* EXERCISE: What is needed is an exact repeat of the lines from the line containing "The image size is (579, 460)." through the final line of the entries below, and nothing else.

* EXERCISE INPUTS:
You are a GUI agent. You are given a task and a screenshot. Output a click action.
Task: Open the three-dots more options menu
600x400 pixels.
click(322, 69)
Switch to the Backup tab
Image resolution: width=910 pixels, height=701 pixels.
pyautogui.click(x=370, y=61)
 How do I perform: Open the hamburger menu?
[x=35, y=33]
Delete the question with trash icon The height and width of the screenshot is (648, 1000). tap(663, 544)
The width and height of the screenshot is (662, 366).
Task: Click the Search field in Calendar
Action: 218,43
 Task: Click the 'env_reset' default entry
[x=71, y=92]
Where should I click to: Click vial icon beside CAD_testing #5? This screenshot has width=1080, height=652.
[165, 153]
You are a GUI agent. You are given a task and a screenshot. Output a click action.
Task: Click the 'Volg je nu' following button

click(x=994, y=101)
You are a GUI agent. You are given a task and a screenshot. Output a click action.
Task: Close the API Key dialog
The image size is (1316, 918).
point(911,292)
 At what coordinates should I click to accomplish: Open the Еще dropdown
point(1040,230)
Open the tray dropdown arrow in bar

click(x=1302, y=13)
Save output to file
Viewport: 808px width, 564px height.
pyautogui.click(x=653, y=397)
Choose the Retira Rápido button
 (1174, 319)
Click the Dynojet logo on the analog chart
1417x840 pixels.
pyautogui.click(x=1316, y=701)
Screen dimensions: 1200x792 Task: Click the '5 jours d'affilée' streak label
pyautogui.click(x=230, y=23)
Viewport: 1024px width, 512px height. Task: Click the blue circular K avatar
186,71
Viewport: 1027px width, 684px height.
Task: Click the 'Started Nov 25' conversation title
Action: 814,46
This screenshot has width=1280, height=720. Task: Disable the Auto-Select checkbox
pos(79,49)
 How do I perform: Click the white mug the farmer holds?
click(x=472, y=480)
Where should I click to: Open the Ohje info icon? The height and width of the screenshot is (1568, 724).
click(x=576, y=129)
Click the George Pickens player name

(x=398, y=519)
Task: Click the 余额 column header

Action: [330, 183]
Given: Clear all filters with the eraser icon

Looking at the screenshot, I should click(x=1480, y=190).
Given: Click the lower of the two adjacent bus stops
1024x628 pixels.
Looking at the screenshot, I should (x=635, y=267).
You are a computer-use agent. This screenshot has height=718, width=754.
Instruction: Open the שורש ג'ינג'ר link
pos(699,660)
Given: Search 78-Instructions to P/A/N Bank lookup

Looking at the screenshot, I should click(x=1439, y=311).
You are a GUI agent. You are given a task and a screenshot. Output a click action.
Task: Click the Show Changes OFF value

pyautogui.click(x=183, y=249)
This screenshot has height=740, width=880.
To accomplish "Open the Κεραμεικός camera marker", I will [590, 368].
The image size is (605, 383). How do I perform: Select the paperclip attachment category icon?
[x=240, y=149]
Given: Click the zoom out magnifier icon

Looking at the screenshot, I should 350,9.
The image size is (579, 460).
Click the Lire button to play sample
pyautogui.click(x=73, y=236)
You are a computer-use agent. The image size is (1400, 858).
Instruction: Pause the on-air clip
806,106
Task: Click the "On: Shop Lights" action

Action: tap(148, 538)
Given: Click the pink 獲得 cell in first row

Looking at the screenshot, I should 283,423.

* SOLUTION TO THIS TASK:
The image size is (579, 460).
Click the Lire button to play sample
pyautogui.click(x=73, y=236)
You are a computer-use agent. The image size is (1400, 858).
Instruction: Pause the on-air clip
806,106
Task: Click the "On: Shop Lights" action

Action: tap(148, 538)
Given: Click the pink 獲得 cell in first row

Looking at the screenshot, I should 283,423.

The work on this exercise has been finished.